#### Task description:
In the material below, begin at the line that has "The width and height of the screenshot is (532, 402).", stop after the line that has "Given: Delete the To-do Space Template portal", and transcribe those lines exactly, without pictures.

#### Records shown:
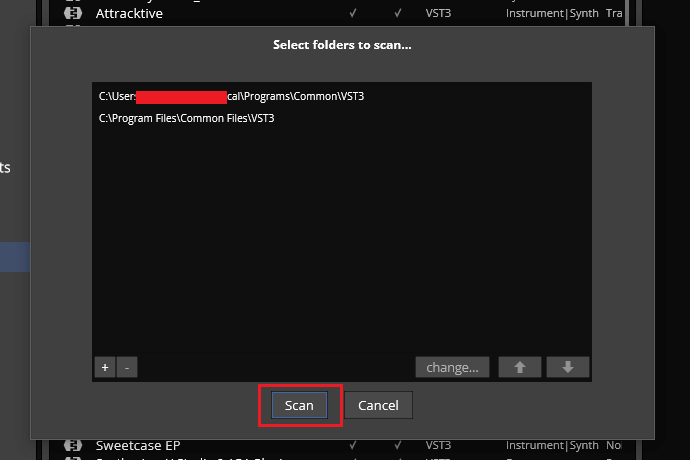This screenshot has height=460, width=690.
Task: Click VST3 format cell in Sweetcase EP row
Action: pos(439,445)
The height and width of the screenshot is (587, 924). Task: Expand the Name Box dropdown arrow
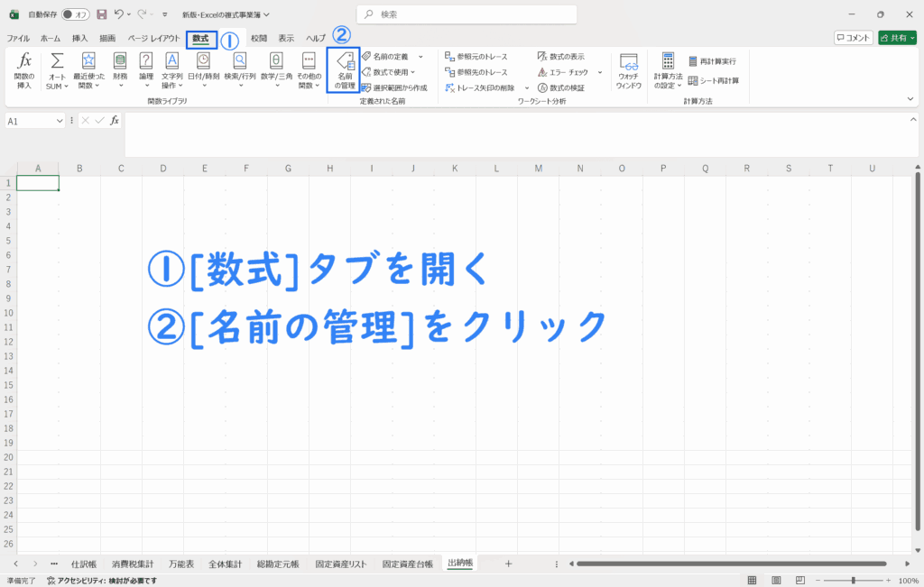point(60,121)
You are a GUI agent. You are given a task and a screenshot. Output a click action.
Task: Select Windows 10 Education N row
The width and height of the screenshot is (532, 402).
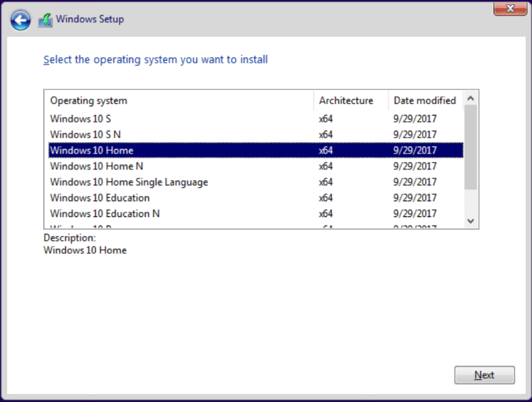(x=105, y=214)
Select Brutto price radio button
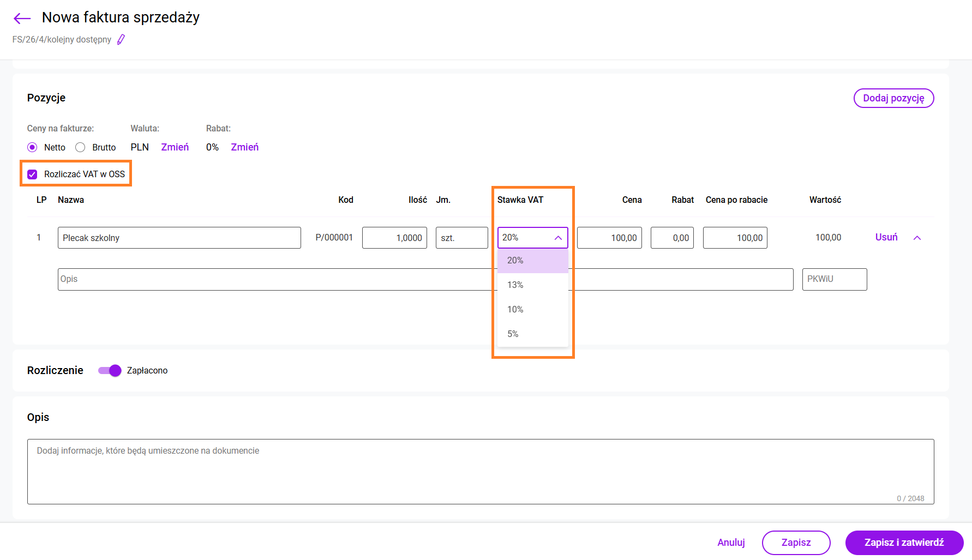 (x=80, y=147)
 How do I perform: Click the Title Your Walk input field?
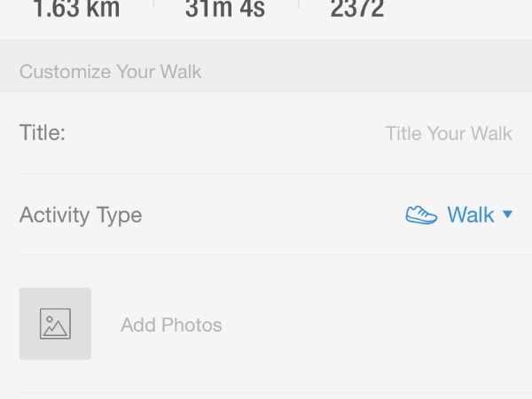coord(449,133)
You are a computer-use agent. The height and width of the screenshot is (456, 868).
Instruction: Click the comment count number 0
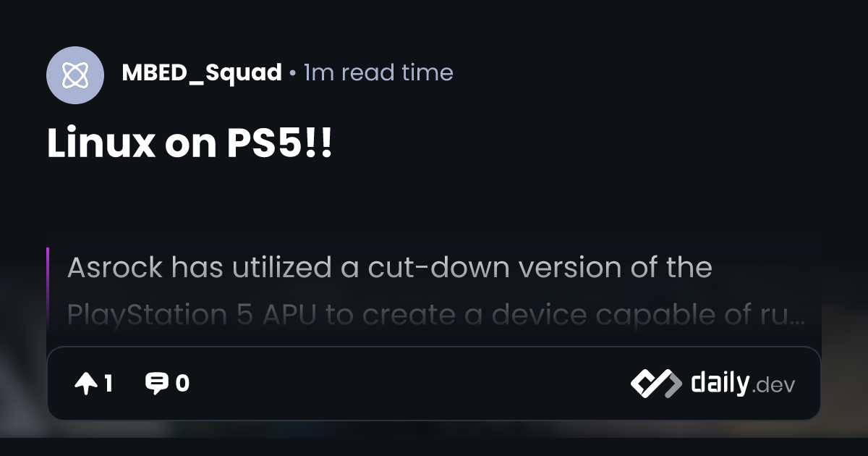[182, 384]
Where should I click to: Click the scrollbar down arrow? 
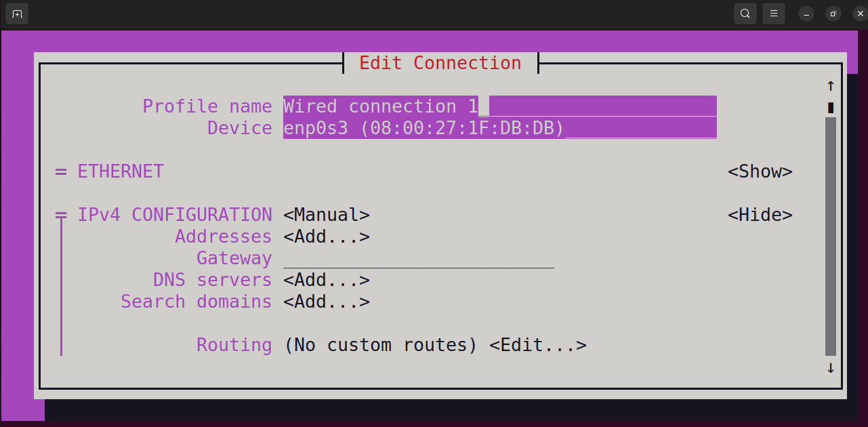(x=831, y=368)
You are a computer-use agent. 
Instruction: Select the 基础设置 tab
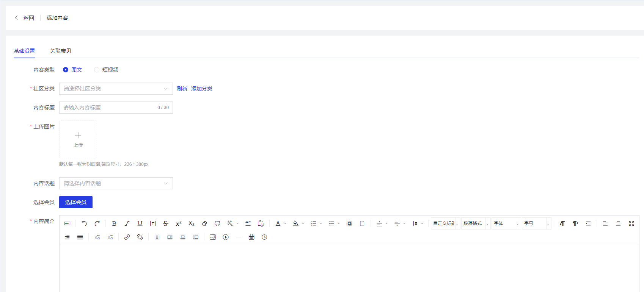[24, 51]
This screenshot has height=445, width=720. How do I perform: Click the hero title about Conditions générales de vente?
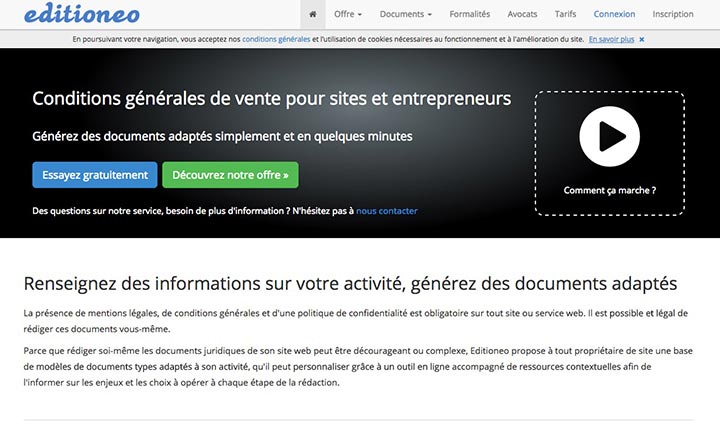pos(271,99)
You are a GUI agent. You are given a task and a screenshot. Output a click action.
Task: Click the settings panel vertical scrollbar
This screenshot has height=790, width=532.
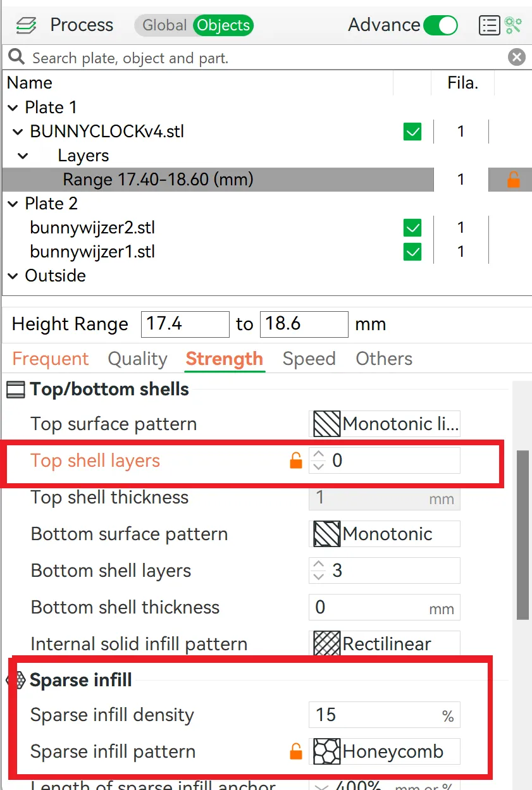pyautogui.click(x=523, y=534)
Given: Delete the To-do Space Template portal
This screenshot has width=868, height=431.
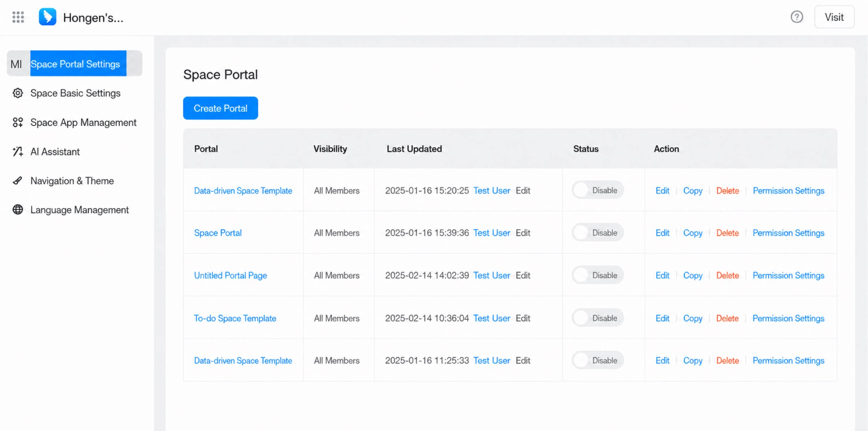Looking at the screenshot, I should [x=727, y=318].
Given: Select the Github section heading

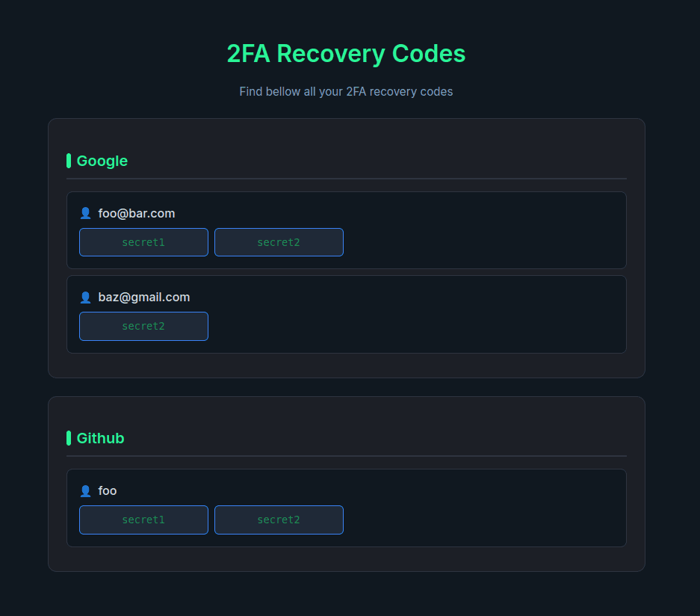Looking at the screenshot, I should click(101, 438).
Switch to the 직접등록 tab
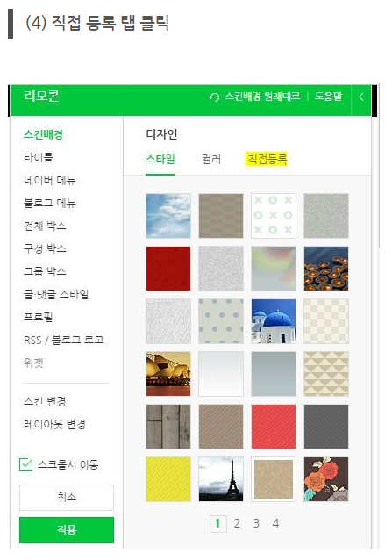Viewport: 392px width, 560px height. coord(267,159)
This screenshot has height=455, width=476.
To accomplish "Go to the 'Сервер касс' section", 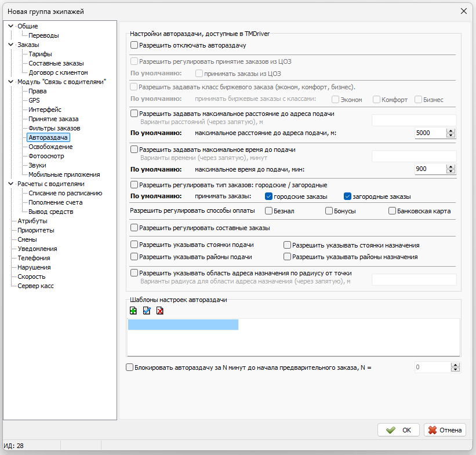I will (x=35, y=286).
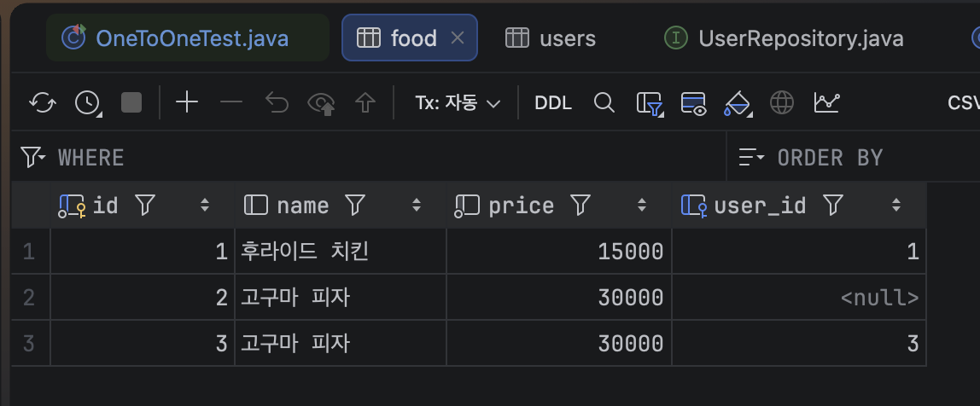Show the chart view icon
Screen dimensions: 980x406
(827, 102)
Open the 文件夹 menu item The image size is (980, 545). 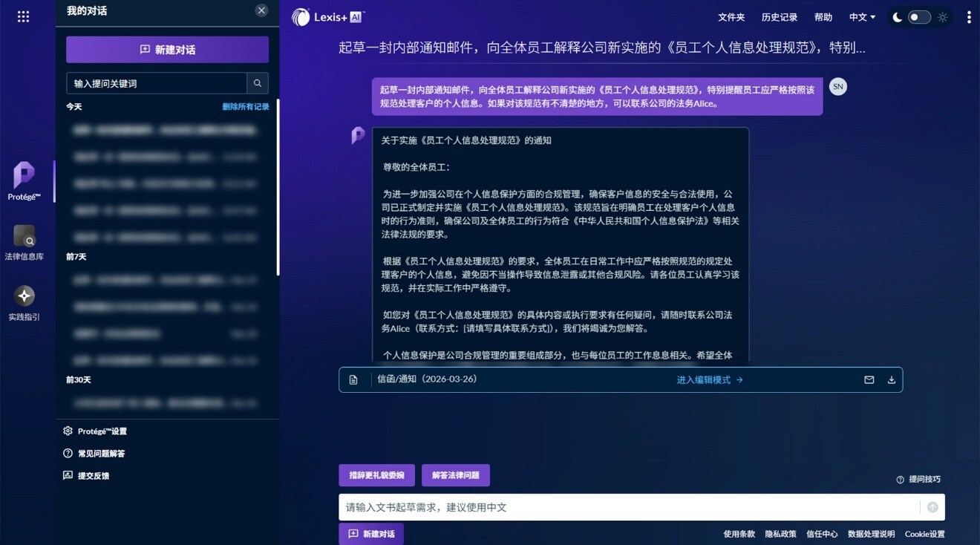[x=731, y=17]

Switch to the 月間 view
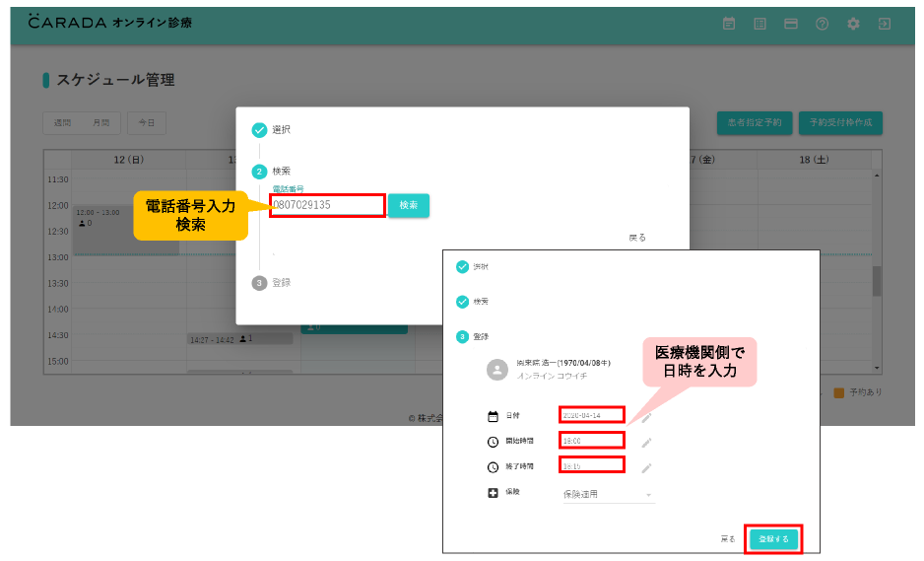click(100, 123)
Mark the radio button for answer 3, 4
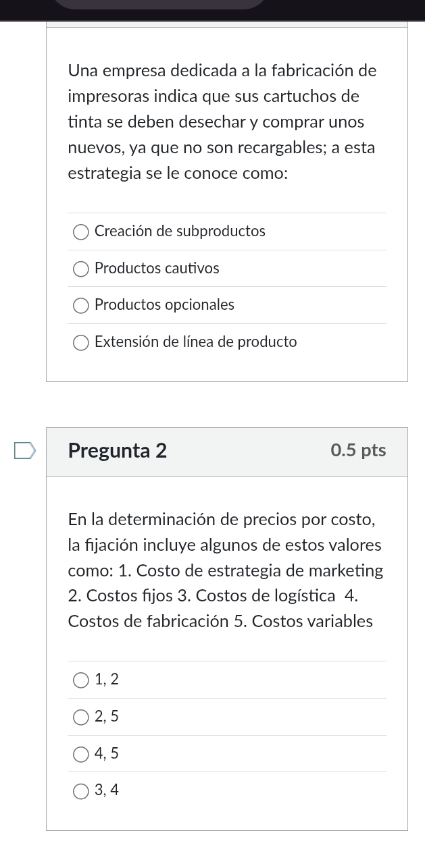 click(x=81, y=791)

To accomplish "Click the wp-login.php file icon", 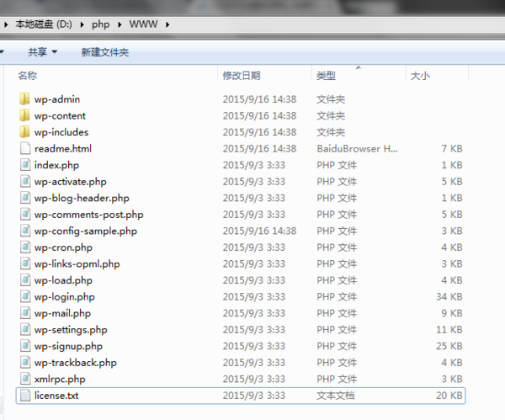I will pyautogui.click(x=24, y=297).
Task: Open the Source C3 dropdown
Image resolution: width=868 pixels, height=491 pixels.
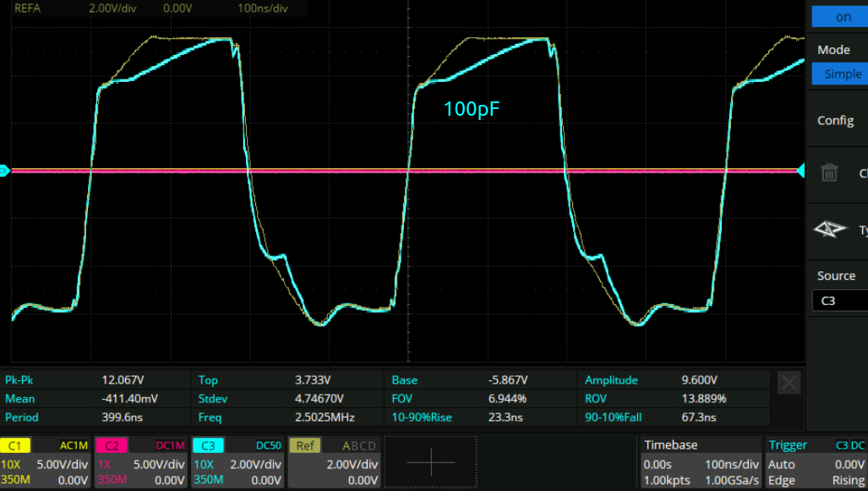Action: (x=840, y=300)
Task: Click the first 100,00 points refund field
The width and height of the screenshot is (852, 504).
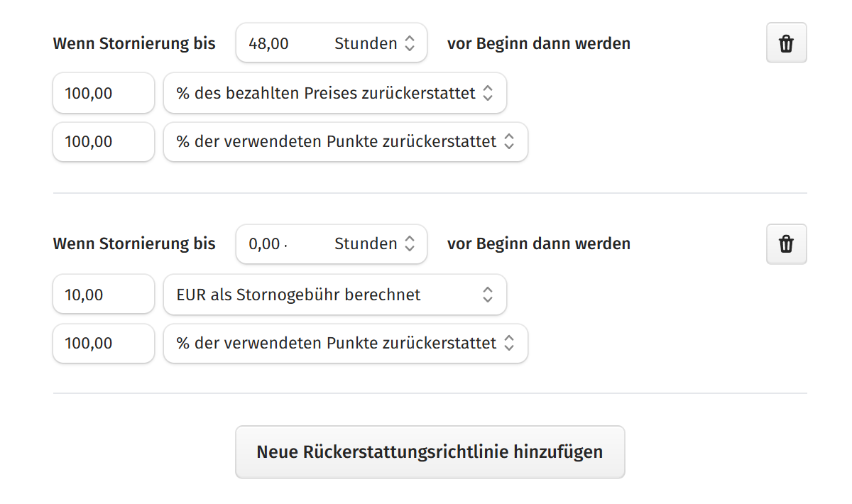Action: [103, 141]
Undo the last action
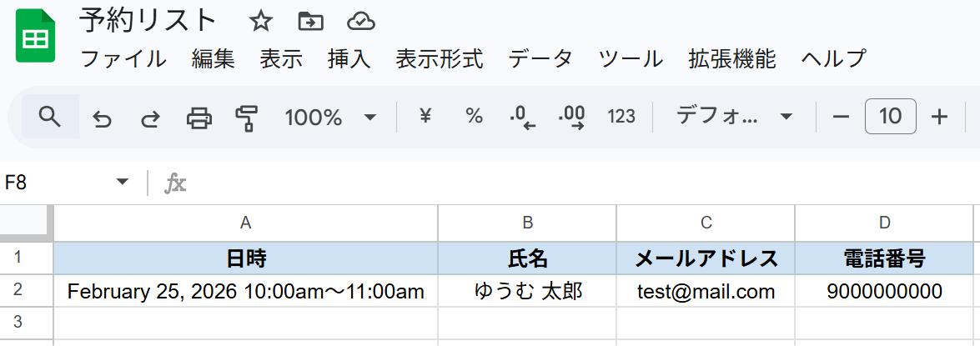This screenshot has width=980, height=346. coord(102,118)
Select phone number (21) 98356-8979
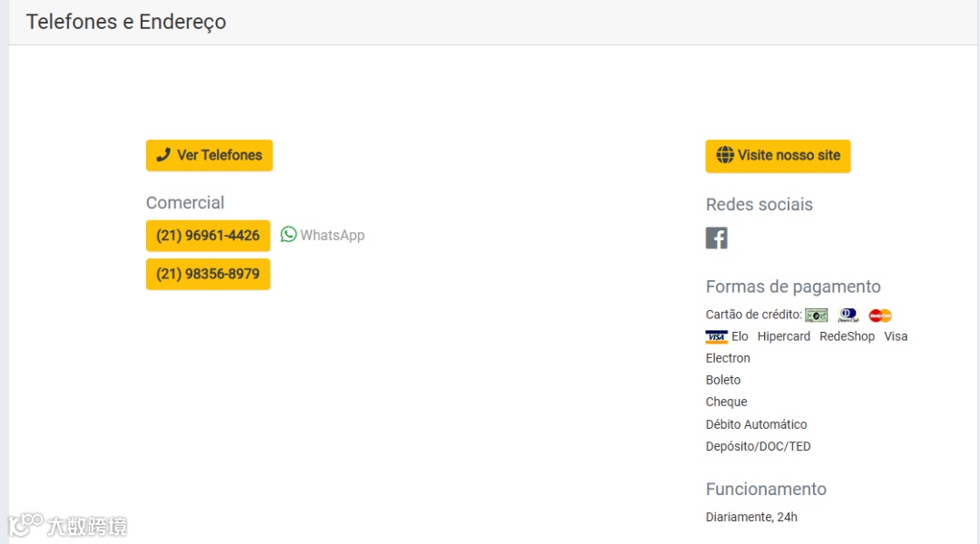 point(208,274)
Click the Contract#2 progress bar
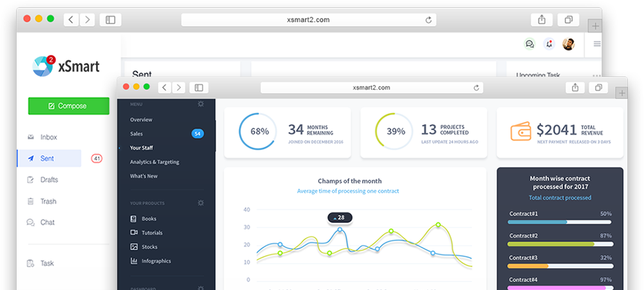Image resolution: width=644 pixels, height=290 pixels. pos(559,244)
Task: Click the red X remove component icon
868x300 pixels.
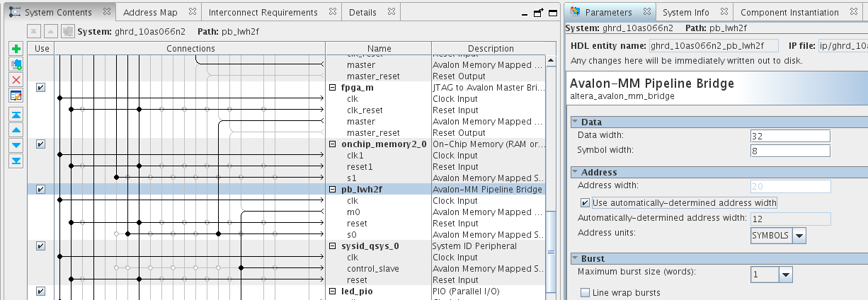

#### Output for this exercise:
The width and height of the screenshot is (532, 402).
(x=105, y=214)
Select Brutto price radio button
 (x=80, y=147)
 How do I perform: Click the Title Your Walk input field?
coord(449,133)
You are a computer-use agent. The height and width of the screenshot is (456, 868).
Instruction: Click the comment count number 0
[182, 384]
Where should I click to: Click the scrollbar down arrow? 
(x=831, y=368)
You are a computer-use agent. 
Instruction: Select the 基础设置 tab
[24, 51]
This screenshot has height=445, width=720. How do I perform: Click the hero title about Conditions générales de vente?
pos(271,99)
You are a GUI agent. You are given a task and a screenshot. Output a click action.
Task: Click the settings panel vertical scrollbar
This screenshot has height=790, width=532.
pyautogui.click(x=523, y=534)
Given: Delete the To-do Space Template portal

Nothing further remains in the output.